When you're porting very, very old software that uses fixed width fields. Or when you read the snippet from the manual above and think "yes, that makes perfect sense and is a good match for my requirements" rather than gibbering and running away.

Don't use varchar(n) by default

Don't use the type varchar(n) by default. Consider varchar (without the length limit) or text instead.

Why not?

varchar(n) is a variable width text field that will throw an error if you try and insert a string longer than n characters (not bytes) into it.

varchar (without the (n)) or text are similar, but without the length limit. If you insert the same string into the three field types they will take up exactly the same amount of space, and you won't be able to measure any difference in performance.

If what you really need is a text field with an length limit then varchar(n) is great, but if you pick an arbitrary length and choose varchar(20) for a surname field you're risking production errors in the future when Hubert Blaine Wolfe­schlegel­stein­hausen­berger­dorff signs up for your service.

Some databases don't have a type that can hold arbitrary long text, or if they do it's not as convenient or efficient or well-supported as varchar(n).

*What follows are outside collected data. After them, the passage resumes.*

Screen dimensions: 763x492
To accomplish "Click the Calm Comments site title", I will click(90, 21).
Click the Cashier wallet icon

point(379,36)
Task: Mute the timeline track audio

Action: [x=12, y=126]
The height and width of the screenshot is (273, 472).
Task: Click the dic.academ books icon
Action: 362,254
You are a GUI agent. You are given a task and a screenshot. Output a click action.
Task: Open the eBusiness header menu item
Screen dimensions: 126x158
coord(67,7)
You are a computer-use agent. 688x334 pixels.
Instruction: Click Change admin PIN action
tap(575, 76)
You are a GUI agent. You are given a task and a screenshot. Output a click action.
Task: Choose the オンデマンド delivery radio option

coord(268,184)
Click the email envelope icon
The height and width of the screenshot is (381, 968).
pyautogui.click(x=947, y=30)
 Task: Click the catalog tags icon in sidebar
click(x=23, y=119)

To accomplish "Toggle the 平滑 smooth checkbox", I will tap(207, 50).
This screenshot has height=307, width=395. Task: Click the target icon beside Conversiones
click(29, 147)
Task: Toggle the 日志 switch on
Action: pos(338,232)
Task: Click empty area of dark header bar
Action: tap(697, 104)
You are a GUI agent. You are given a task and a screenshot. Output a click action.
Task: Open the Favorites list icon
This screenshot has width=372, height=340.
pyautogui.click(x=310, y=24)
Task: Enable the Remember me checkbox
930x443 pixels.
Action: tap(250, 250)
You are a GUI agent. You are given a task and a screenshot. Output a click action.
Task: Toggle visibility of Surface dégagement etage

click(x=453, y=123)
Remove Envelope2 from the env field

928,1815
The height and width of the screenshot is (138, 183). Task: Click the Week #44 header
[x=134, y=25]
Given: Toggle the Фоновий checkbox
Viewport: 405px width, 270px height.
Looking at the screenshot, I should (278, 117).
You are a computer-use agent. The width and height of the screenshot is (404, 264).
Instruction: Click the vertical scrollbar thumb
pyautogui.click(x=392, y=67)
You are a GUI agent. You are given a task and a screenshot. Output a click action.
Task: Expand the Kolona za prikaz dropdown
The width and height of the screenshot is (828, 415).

Users from those databases will often use something like varchar(255) when what they really want is text.

When should you?

When you want to, really. If what you want is a text field that will throw an error if you insert too long a string into it, and you don't want to use an explicit check constraint then varchar(n) is a perfectly good type. Just don't use it automatically without thinking about it.

Don't use rules

Don't use rules. If you think you want to, use a trigger instead.

Why not?

Rules are incredibly powerful, but they don't do what they look like they do. They look like they're some conditional logic, but they actually rewrite a query to modify it or add additional queries to it.

That means that all non-trivial rules are incorrect.

Depesz has more to say about them.

When should you?

Probably never. If you're doing something like "ON SELECT DO INSTEAD SELECT" you can probably use a view instead.